[Begin Text to read]

The sixth is, that it does indeed appear, that this was the proper time in which the Jewish paraphrases began first to be formed. They were began and carried on insensibly; one adding some Chaldee words in the margin of his book, opposite to the text, which the people did not understand so well: another adding to these some notes in another place; till at length Jonathan and Onkelos, or some other Doctor of Jerusalem, gathered together all these observations, and made thence those paraphrases which we have under their name.

For the confirmation of this conjecture, consider, 1. That we find in these paraphrases very many explications, which can by no means agree with the ideas that the Jews have framed to themselves since the propagation of Christianity. For since their disputes with the Christians, they found themselves obliged in many particulars to reject the opinions and refute the confessions of their ancestors. 2. We see the very same thing has happened among the Christians, and among the Greeks, that set themselves to write scholia, or notes on the Scriptures which are only abstracts of authors who have written or preached more at large on these books. The same thing, I say, happened among Christians in the eighth century, and the following ages, when most of their learning was reduced within this compass; to compile glosses, and to collect the opinion of those that went before them, upon difficult places; and after that, to form out of all these glosses one continued paraphrase upon the whole book, as if it had been the judgment and work of one and the same author. It is the character of all the books which they call Catene upon Scripture.

[End Text to read]

## Work instructions
A. In the passage on the Jewish paraphrases, what do Christians call the books formed from collected glosses on Scripture?
B. Please copy the records word for word, from the line that contains "Click the player PC computer sprite" through the line that contains "Action: (x=194, y=495)".

[Begin Supplied data]

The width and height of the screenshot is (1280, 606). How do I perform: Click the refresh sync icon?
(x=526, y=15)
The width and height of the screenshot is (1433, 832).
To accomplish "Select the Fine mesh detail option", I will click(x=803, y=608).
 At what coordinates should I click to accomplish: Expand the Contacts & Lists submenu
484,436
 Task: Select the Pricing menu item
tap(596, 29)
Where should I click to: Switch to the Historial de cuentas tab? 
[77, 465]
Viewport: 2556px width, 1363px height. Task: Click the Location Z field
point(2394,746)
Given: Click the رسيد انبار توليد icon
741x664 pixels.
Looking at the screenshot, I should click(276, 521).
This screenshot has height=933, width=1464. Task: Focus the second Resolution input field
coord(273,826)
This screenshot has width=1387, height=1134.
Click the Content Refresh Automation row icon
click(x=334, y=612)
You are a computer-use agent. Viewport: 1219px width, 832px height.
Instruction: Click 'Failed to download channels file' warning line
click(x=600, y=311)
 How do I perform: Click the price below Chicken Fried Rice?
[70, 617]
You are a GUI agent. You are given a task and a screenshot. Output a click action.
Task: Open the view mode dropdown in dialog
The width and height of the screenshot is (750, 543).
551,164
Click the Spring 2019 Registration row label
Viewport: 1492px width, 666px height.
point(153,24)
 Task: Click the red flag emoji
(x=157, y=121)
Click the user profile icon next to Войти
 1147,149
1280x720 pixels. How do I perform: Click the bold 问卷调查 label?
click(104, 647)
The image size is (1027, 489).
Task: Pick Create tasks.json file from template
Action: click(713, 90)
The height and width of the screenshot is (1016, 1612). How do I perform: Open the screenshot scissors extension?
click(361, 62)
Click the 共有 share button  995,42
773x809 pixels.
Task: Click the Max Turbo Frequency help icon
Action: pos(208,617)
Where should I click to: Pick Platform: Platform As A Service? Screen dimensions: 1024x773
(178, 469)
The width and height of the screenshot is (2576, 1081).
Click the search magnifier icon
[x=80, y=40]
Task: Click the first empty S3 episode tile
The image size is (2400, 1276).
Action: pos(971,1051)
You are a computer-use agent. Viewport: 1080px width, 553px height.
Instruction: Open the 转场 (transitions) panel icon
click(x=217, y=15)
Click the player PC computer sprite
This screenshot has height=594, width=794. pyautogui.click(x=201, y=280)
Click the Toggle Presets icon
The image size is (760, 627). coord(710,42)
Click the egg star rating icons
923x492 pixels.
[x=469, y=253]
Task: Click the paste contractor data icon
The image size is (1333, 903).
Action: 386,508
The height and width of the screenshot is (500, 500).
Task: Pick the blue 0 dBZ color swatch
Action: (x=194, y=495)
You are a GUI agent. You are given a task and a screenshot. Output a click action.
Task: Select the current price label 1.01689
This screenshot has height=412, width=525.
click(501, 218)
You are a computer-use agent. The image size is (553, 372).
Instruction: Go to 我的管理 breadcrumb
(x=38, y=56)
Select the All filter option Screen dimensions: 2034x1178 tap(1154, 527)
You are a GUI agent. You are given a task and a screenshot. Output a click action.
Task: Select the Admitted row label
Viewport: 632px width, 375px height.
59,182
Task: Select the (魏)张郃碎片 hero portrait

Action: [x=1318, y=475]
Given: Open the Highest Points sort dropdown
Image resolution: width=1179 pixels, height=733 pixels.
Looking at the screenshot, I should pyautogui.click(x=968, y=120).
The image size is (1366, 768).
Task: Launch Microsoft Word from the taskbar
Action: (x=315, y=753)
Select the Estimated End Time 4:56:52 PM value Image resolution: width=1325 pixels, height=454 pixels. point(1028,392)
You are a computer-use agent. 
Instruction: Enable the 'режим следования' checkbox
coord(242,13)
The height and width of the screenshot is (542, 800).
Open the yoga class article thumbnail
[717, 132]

[End Supplied data]

## Solved problems
A. Catene

B.
Click the player PC computer sprite
This screenshot has height=594, width=794. pyautogui.click(x=201, y=280)
Click the Toggle Presets icon
The image size is (760, 627). coord(710,42)
Click the egg star rating icons
923x492 pixels.
[x=469, y=253]
Task: Click the paste contractor data icon
The image size is (1333, 903).
Action: 386,508
The height and width of the screenshot is (500, 500).
Task: Pick the blue 0 dBZ color swatch
Action: (x=194, y=495)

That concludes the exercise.